I found his stories rather ordinary, but generally professionally done. Here are looks at a few stories of his I have read in some older SF magazines.



I have also reviewed a couple of his Ace Doubles here.

The Star Wasps

King of the Fourth Planet


Super Science Stories, May 1950

"The Soul Makers" by Robert Moore Williams is one of two stories dealing with Nuclear War. (If you ever see an SF magazine from the early 50s without a Nuclear War story, you can bet it's a fake.) In this case the Americans are fighting the East Bloc, with the help of newly invented robots. The robots are acting erratically however -- and it turns out they have realized that the fallout from the bombs has already doomed humanity, and they are planning for the future.

Thrilling Wonder Stories, April 1951

Robert Moore Williams' "The Void Beyond" posits that space travel is so painful that only young men -- no women, and no one over 30 -- can survive it. Eric Gaunt is a veteran captain, 28 or so, who is disgusted when a woman tries to come aboard, having bought her ticket legally with her ambiguous name, Frances Marion. So then the woman stows away ... and when they catch her she insists that the problem is in their head and if they just exhibit will power they'll be able to tolerate space, just like she will. The ending is a mild twist. Generally a pretty silly idea and execution, with a predictable romance tacked on.
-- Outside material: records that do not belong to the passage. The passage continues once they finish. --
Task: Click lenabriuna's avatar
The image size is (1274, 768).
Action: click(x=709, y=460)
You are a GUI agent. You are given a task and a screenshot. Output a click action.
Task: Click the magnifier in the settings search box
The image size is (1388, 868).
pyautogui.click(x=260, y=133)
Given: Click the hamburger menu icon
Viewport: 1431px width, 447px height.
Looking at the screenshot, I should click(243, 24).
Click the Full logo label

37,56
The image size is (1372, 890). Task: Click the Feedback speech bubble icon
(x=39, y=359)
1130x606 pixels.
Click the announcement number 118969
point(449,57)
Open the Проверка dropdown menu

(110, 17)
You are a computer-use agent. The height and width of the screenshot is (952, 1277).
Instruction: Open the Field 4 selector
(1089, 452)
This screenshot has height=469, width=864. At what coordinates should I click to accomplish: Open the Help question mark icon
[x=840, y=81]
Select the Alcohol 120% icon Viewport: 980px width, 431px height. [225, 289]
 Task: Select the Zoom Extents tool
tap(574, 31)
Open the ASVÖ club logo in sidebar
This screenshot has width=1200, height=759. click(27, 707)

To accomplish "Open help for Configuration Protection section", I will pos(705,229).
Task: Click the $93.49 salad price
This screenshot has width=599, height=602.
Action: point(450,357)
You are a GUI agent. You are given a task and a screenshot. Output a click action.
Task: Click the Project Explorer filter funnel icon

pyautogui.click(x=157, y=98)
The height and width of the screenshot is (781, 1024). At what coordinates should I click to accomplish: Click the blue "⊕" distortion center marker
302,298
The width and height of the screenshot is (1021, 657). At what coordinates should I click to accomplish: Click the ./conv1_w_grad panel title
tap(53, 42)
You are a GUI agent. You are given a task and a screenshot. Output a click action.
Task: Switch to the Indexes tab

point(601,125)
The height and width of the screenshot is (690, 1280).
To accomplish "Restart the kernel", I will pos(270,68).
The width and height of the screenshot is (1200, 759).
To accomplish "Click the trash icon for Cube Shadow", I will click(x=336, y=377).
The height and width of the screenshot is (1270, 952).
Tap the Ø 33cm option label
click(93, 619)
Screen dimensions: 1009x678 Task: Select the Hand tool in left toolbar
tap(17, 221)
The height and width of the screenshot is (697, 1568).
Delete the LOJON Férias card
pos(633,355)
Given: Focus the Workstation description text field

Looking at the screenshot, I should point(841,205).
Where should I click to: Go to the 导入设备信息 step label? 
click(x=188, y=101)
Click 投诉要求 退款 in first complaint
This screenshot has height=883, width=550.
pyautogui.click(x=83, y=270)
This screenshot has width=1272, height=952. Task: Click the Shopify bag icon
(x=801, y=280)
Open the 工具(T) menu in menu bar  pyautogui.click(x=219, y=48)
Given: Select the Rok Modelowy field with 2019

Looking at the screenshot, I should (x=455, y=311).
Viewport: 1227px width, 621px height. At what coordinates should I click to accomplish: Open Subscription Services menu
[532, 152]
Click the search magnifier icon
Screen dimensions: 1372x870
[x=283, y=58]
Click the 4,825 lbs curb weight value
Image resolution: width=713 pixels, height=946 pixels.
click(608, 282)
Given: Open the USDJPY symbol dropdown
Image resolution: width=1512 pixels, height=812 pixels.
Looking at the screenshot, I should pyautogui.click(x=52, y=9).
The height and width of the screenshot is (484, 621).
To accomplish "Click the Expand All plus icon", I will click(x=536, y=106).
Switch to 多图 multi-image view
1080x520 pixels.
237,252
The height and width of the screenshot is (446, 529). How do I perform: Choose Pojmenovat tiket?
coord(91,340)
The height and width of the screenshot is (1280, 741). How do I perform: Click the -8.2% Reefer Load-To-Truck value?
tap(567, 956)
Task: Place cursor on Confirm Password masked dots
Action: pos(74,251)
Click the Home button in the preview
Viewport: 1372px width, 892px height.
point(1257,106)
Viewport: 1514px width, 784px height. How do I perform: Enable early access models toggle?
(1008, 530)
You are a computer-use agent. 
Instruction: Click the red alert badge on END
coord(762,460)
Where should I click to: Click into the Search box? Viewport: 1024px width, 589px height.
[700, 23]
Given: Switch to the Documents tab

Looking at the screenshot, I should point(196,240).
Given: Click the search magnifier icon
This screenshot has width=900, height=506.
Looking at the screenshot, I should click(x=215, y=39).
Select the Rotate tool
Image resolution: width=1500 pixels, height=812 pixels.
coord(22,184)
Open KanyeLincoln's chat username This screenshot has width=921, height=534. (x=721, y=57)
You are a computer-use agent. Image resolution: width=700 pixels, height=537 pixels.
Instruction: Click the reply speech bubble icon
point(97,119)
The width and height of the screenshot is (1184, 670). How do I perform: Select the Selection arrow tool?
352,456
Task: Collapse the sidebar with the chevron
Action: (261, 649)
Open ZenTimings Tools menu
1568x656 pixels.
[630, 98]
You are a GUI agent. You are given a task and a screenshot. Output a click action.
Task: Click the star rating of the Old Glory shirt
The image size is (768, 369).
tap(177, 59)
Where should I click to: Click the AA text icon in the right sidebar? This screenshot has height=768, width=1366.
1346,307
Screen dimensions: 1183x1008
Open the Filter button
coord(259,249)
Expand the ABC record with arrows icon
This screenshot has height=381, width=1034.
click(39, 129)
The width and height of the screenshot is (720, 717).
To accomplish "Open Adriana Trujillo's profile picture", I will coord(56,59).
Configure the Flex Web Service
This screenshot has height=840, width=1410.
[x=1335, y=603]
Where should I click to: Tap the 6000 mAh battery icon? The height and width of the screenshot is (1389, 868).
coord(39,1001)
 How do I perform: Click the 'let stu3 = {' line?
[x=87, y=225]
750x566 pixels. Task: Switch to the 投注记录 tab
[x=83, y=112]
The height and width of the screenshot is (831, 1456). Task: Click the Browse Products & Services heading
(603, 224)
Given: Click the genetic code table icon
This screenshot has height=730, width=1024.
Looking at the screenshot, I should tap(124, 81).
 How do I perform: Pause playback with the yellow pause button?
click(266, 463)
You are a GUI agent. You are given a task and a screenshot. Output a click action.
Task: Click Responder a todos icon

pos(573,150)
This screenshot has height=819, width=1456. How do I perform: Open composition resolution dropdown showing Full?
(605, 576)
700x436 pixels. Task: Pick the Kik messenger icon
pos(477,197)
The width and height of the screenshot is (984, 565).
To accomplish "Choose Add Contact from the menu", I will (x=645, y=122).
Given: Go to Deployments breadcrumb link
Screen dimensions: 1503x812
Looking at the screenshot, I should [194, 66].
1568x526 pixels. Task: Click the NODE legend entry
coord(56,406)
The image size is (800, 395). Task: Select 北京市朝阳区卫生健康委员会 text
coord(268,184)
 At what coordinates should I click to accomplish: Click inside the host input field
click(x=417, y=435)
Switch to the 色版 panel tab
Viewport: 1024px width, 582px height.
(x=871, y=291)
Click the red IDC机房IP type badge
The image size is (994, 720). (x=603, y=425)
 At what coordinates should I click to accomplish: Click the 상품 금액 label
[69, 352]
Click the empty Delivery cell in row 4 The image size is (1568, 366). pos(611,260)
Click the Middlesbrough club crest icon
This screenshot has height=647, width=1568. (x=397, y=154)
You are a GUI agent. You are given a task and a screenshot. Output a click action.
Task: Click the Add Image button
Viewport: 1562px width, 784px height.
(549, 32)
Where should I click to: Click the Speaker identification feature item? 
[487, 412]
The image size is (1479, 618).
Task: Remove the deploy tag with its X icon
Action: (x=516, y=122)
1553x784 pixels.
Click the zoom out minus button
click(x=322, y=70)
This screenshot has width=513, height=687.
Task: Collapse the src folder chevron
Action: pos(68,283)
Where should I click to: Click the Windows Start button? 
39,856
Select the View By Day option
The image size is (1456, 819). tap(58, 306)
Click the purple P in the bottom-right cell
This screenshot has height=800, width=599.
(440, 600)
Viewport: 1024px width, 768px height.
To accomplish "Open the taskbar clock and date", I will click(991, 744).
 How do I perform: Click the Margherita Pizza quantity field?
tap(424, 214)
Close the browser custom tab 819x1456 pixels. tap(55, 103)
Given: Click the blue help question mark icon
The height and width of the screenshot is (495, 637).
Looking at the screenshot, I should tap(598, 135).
Imaginative Tales, July 1957

As for Robert Moore Williams' "The Red Rash Deaths", it's about a policeman investigating a mysterious plague -- a terribly contagious red rash has caused dozens of hundreds of deaths. He tracks down a strange man who seems associated with the deaths ... and a deus ex machina (or ex futura) solves his predicament.

Super Science Stories, May 1958

Robert Moore Williams (name given as "Robert M. Williams" on the TOC, but the full name shown on the story page) contributes "I Want to Go Home" (3500 words), about a troubled boy who has spent his whole life obsessed with the idea that he is out of place in our world, and he wants to go home. He eventually infects the police psychiatrist assigned to his case with the same concern. A minor story, but Williams does come to an unexpected conclusion.

If, October 1965

"Short Trip to Nowhere", by Robert Moore Williams, is set in the distant future of 2010, where there are antigravity beds and sleep machines. One night the protagonist is a accosted by someone in his sleep -- and after wondering who could talk to him via the sleep machine, he realizes that his 3-year-old daughter also seems to talk to -- and play with -- someone while she sleeps. This soon leads to the creature in the sleep world luring the child into his "world" -- and when the Dad talks to the creature via his sleep machine he quickly realizes that this creature has no notion that his world isn't made for humans -- for example, there's no food there. Kind of a trivial piece, really.